Les victimes – deux femmes et un homme d’une vingtaine d’années – ont été attaquées vers 11 h, au niveau de la station de métro « Passage », en plein centre-ville. Leur agresseur a été arrêté quelques minutes plus tard et les victimes ont été conduites à l’hôpital Charles-Nicolle.
Les deux femmes ont été touchées à la gorge »
Ahmed Rachid
L’agresseur a d’abord attaqué une femme, puis l’autre, avant de s’en prendre à l’homme. Ce dernier a reçu un coup de couteau au bras droit, mais les deux femmes ont été touchées à la gorge.
L’une d’entre elles se trouve d’ailleurs toujours à l’hôpital, en réanimation. L’autre a pu le quitter dimanche, mais elle continue de recevoir des soins à la maison. Quant au jeune homme, il a été ramené à l’hôpital dimanche, alors qu’il l’avait quitté, car il avait vraiment mal au bras.
Les trois victimes de l’agression perpétrée samedi 24 décembre. Photos publiées sur la page Facebook de Nyobe Lipot Laurent et floutées par France 24.
Samedi, à la suite de l’attaque, un groupe d’étudiants s’est rassemblé spontanément devant le poste de police de Bab Souika, où l’agresseur avait été amené, pour qu’il ne soit pas relâché sans suite. [France 24 a tenté de joindre les autorités ce lundi, pour savoir s’il se trouve toujours en détention ou s’il a été relâché, mais n’a obtenu aucune réponse jusqu’à présent, NDLR.]
Rassemblement devant le poste de police de Bab Souika, samedi 24 décembre. Photos publiées sur la page Facebook de l’AESAT.
J’ai pu entrer à l’intérieur du poste de police, où j’ai vu le couteau qu’il avait utilisé : c’était une lame d’une trentaine de centimètres. Son père est également venu sur place : il a dit que son fils était sorti avec une jeune femme africaine en France dans le passé et qu’il avait eu des problèmes avec elle. Il a ajouté qu’il avait des problèmes psychologiques depuis cet épisode. Mais cela n’excuse pas tout !

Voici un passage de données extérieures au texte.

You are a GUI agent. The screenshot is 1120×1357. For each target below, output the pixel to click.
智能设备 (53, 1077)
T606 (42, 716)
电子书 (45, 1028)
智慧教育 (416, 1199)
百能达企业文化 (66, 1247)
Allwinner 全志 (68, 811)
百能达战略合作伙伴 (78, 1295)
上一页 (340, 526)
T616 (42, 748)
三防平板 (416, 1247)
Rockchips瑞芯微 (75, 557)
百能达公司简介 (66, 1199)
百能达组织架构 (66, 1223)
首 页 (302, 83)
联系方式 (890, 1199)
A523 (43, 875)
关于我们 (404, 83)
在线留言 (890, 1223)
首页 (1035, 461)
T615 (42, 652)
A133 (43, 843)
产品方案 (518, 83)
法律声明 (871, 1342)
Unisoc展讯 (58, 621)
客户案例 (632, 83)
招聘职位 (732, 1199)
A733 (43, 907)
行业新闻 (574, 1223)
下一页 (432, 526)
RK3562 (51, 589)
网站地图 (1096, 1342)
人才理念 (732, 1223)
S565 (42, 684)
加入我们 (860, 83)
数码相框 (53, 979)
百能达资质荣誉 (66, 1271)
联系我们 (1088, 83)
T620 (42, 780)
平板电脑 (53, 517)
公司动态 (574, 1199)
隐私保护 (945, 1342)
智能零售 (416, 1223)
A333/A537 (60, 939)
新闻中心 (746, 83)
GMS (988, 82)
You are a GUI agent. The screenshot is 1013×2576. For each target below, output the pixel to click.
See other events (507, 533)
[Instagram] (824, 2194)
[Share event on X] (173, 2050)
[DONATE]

Le lendemain, de nombreuses personnes se sont rassemblées devant le théâtre municipal, sur l’avenue Habib Bourguiba, pour protester contre les agressions dont les Africains d’origine subsaharienne sont régulièrement victimes. Il y avait de nombreux Subsahariens, mais également des Tunisiens, comme des membres de l’Union des étudiants tunisiens et la députée Jamila Debbech Kssikssi.
Rassemblement devant le théâtre municipal de Tunis, dimanche 25 décembre. Photos publiées sur la page Facebook de l’AESAT.
« Pour une fois, cette agression a suscité des réactions politiques »Pour une fois, cette agression a choqué les Tunisiens et suscité des réactions politiques [notamment du parti politique Al Massar, NDLR]. Mais elle n’a malheureusement rien d’exceptionnel. Les personnes de couleur noire sont régulièrement agressées dans la rue et il n’y a généralement aucune suite lorsqu’elles portent plainte, et aucune condamnation de la part des autorités. Par exemple, début 2015, nous avions répertorié une série d’agressions visant des membres de la communauté subsaharienne, à la suite d’un match Tunisie-Guinée Équatoriale de la Coupe d’Afrique des nations.
Ces agressions sont liées au racisme, qui reste très fort en Tunisie. Par exemple, de nombreux jeunes qui fréquentent l’université et réussissent leurs examens, n’obtiennent parfois jamais de titre de séjour. Certains ont même été expulsés du pays pour cela. Par ailleurs, on entend régulièrement des insultes dans la rue – on se fait notamment traiter de « négros » – les chauffeurs de taxi ne veulent pas toujours nous prendre, on est toujours surveillés dans les supermarchés, comme si on allait voler des produits…
>> SUR LES OBSERVATEURS : Des Tunisiens attaquent un immeuble d’étudiants noirs-africains, la police arrête… la victime
Dimanche, Samira Merai, la ministre de la Santé, et Mehdi Ben Gharbia, le ministre chargé des Relations avec les instances constitutionnelles, la société civile et des droits de l’Homme, se sont rendus à l’hôpital où se trouvaient les victimes.
Mehdi Ben Gharbia a indiqué qu’il s’agirait d’un acte criminel, selon les premiers éléments de l’enquête. Il a toutefois ajouté que l’agresseur souffrirait de troubles psychologiques. Ce lundi, à l’occasion de la journée nationale contre la discrimination raciale en Tunisie, il a également affirmé qu’il fallait arrêter de nier « l’existence de ce fléau » dans le pays et le combattre. Cette déclaration rejoint celle de Youssef Chahed, le chef du gouvernement tunisien, qui a appelé à l’examen en « urgence » par le Parlement d’un projet de loin criminalisant les discriminations.